How are you leaving? I asked her once we had sat down, she with her back to the window and I slumped on the couch against the wall with its large painting—much too large for the small room—of the Tehran mountains. Smugglers, she said. They still won’t issue me a passport. I’ll have to make my way to Turkey by land and wait for my brother-in-law to pick me up.
When? In about a week or so, she said. I’m not sure of the exact date; they will let me know. You will know through Mahshid, she added after a pause. She’s the only one in our class who knows.
Is anyone going with you? No. My father’s against it. The only thing he finally agreed to do was help pay for part of the trip. My sister is taking care of the rest—she calls it my rescue operation. My father says if I insist on going ahead with this crazy plan, I’m on my own. To him these people, no matter what we think of them, they’re our people. He lost one daughter, now this other one. He says first it was the class, and now this. I thought he didn’t know about the class, I said. Apparently, he did; he too was keeping up appearances.
She rubbed her hands obsessively and refrained from looking at me directly. This was Nassrin, or to be honest, this was the two of us together: sharing the most intimate moments with a shrug, pretending they were not intimate. It wasn’t courage that motivated this casual, impersonal manner of treating so much pain; it was a special brand of cowardice, a destructive defense mechanism, forcing others to listen to the most horrendous experiences and yet denying them the moment of empathy: don’t feel sorry for me; nothing is too big for me to handle. This is nothing, nothing really.
She told me that of all the years she had spent in jail, all the years of the war, this period of adjustment had been the hardest for her. At first she had thought she needed to leave only for a while. But gradually she had realized that she just wanted to leave. They would not issue her a passport, so she would have to go illegally, and that suited her fine.
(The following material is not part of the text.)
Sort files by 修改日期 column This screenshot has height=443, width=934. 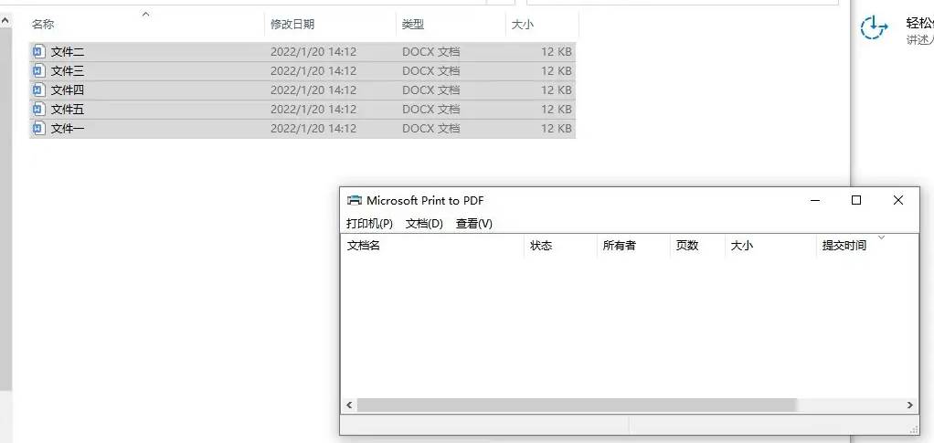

I acted as if we were talking about a normal trip, a routine visit to her older sister in London—it’s far too wet at this time of year; do ask them to take you to the Globe. . . . And why did you end it with Ramin? I could not stop myself from asking her. Was he opposed to your move, or did he inspire it? No, he, he—well, he knew how much I wanted to leave, because of this illness I have, you know, from my jail time. We, my sister, my mother and I, have been thinking for a long time that there might be a better way of handling it over there. I never asked her what exactly the illness was.